Speaking of mushy brains, mine’s not been up to par lately, I’ve had more trouble focusing on what’s in front of me, and though I’m taking some supplements and stuff I’m not sure if it’s just February doldrums (yes I know it’s March now, but shhhh, I haven’t made a March banner yet and won’t likely get to it for a few days so I’m pretending … ) or something else. It’s not major, but I’ve lacked my usual energy for awhile now.
Speaking of March, my eldest enters into the double digits on Sunday, and that has me all in a bit of a tailspin as to how on earth I got here, and is this life, and these kids, really mine? Just one of those how-did-I-get-here weeks, and yet the love I have for my boys, all of them, seems to have skyrocketed suddenly. Beats me why, but I’ll take it … they’re amazing me with pretty much everything. I’m not so comfy with the warm fuzzy thing, but figuring out how to express it is pretty important, and back scratches (which they all love to death) have started happening a bit more frequently for starters.

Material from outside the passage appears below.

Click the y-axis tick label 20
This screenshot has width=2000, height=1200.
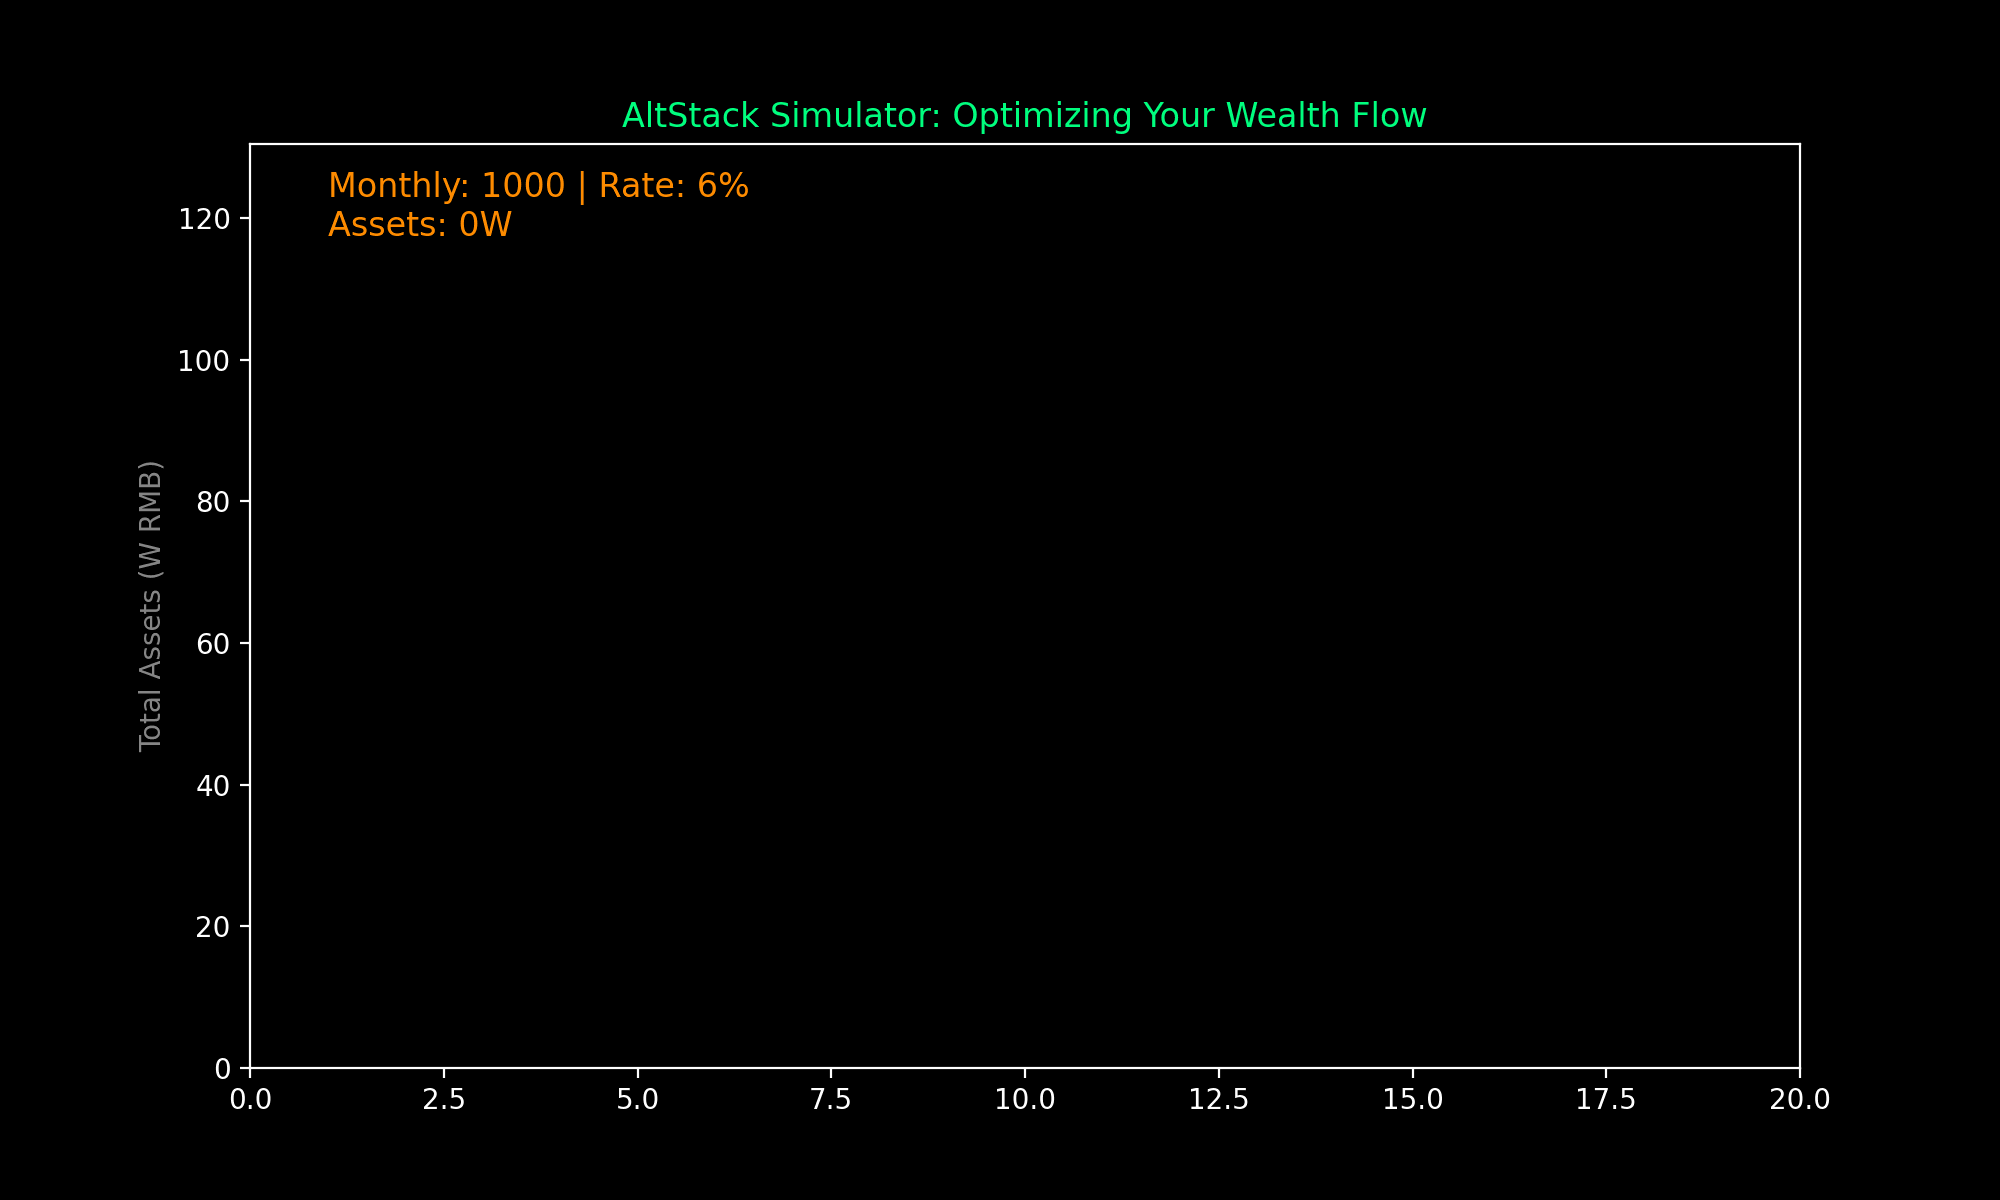213,927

Speaking of 10, which D will be in two days, there is a passel of boys headed here tomorrow night for a sleepover, and I’m fretting over GF vs non GF snacks, how much they’ll consume, and whether or not they’ll find enough to do. That last bit is a silly notion, because I don’t doubt that the’ll all have a blast and not need any custom activities or entertainment. Just because I can’t see/plan it I of course have to worry.
I’ve also been thinking a lot about D’s namesake the last week, who happens to be pictured above. This summer will be 12 years since he died, but I think I’m belatedly processing some things that I didn’t let myself feel at the time as his death was just 7 weeks before our wedding, and senseless. He was to be the best man. I miss him, and perhaps my D turning 10 is making me think about it all a bit more? I’m letting the feelings wash over me, rather than stuffing them in, but it doesn’t make for very hot blog post writing.
Happy Friday, and may your weekend be a smooth one!